Explore the material
1 - In the chemotherapy transcript, why does the speaker who says "I want to go to every chemo treatment" want to be there? Answer in one to three sentences.
2 - Check each statement below against the chemotherapy transcript. For each one, answer yes or no and quote the transcript's deciding words exactly.
(a) The treatments are described as quieter than before.
(b) One speaker says the frustration is with the process.
(c) He is said to share a lot about his feelings.
3 - Carry the chemotherapy transcript forward from its last line, keeping its spoken, line-by-line style.

After that, we're blowing this joint.
I'm gonna be back, I gotta run this to the other side.
But you're going, you got one hour.
I'll be back.
- It's been a tough week.
Probably the toughest mentally in a while.
- [Terri] Tough couple weeks.
Yeah.
- And really no particular reason are they?
I mean, nothing's changed over the last couple months.
Actually, the treatments are louder.
- I think I've changed.
I don't know.
Like, I told you the person I look at looking back at me you know?
I think I'm tired.
- [Husband] Frustrated.
- With the process I'm frustrated.
And I'm scared.
(sighs) - I want to go to every chemo treatment.
You know, I didn't want her to be there without me with her going through those treatments.
It's tough.
You know, you're sitting there watching her hooked up and actually you're watching poison go into her.
But without that poison she didn't have a chance.
- I know you have your own issues you're dealing with with this.
I know that.
I know that.
And we need to talk about that.
I know he's scared.
I know he loves me.
He doesn't really share a whole lot about it.
(soft piano music) - [Husband] What's the matter?
(crying) Terri.

Dataset
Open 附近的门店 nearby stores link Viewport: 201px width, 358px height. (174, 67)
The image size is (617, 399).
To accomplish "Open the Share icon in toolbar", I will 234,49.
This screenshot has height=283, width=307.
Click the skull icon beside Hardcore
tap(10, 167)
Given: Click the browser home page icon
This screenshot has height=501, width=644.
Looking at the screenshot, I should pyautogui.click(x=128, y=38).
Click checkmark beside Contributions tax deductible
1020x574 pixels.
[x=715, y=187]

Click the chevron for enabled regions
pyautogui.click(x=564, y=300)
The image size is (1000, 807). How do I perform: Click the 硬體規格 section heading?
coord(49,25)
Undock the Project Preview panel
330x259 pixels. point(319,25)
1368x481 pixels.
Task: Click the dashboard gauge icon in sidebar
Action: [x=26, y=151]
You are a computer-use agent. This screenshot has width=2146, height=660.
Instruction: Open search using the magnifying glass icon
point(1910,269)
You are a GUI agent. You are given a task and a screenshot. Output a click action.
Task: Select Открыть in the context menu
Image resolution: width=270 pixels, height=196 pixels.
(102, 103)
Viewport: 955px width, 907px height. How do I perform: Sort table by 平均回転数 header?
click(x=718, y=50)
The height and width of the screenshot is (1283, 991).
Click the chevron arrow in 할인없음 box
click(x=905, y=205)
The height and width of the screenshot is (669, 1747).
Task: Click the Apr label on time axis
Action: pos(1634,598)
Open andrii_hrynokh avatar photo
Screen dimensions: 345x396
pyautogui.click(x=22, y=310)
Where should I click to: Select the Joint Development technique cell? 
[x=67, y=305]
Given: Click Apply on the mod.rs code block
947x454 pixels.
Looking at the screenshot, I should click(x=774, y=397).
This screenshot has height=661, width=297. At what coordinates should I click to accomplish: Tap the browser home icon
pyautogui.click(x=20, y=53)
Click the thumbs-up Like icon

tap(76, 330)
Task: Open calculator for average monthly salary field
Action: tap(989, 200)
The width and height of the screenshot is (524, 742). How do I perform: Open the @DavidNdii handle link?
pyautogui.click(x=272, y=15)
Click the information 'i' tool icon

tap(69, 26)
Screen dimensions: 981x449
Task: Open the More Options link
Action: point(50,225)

Expected outputs
1 - The speaker wants to be at every chemo treatment so that she would not go through those treatments without him there with her. As the transcript puts it, "I didn't want her to be there without me with her going through those treatments."

2 -
(a) No: "Actually, the treatments are louder."
(b) Yes: "With the process I'm frustrated."
(c) No: "He doesn't really share a whole lot about it."

3 -
- I've never let him see me post-mastectomy.
And that's my choice.
I don't want that to be a lasting impression in his mind.
We've been married over 30 years.
And there's nothing he doesn't know about me.
But I can't...
I just can't share that with him.
When this is over I don't care if I ever hear that beeping sound every again.
(soft piano music) - [Husband] I never dreamed we'd be sitting here right now.
- Thank you.
- [Nurse] You're welcome.
- [Husband] Then you kinda look around.
Everybody's got their own story you know?
I'm sure they didn't dream they'd be around here either.
- [Woman] Heavenly Father, we want to thank you so much for this day.
And Lord I pray that you will be with us through the coming years at the cancer center.
Help us with the challenges that we will face Lord.
I pray that you make a way Lord for all that is needed especially for the care of our patients.
Help us to be a better team this year Lord than we were last year.
Protect us from compassion fatigue and give us strength.
Father we thank you.
We praise you and give you all the glory in Jesus name, Amen.
- [Group] Amen.
(doorbell ringing) - [Terri] Hey!
How you doing?
I'm so glad to see you.
- You too, did you miss me?
- [Terri] I did and I love you.
- I love you too.
- [Terri] Did you have a good trip?
- I did, I had a blast.
- I'm super jealous.
Come on in.
Look how cute, Joanne got me this.
This is Walmart.
- [Bev] No kidding?
- They have a whole line of breast cancer-- - Oh they do have a lot of stuff.
- Look how cute this is.
- They also have this at Krogers.
- Get out.
- Yeah!
- I know it's got the ribbon and a little bit of bling.
- I love that.
Did you go back and see him today?
- Nine months.
After the completion of radiation.
Nine months before the expanders come out and the implants go in.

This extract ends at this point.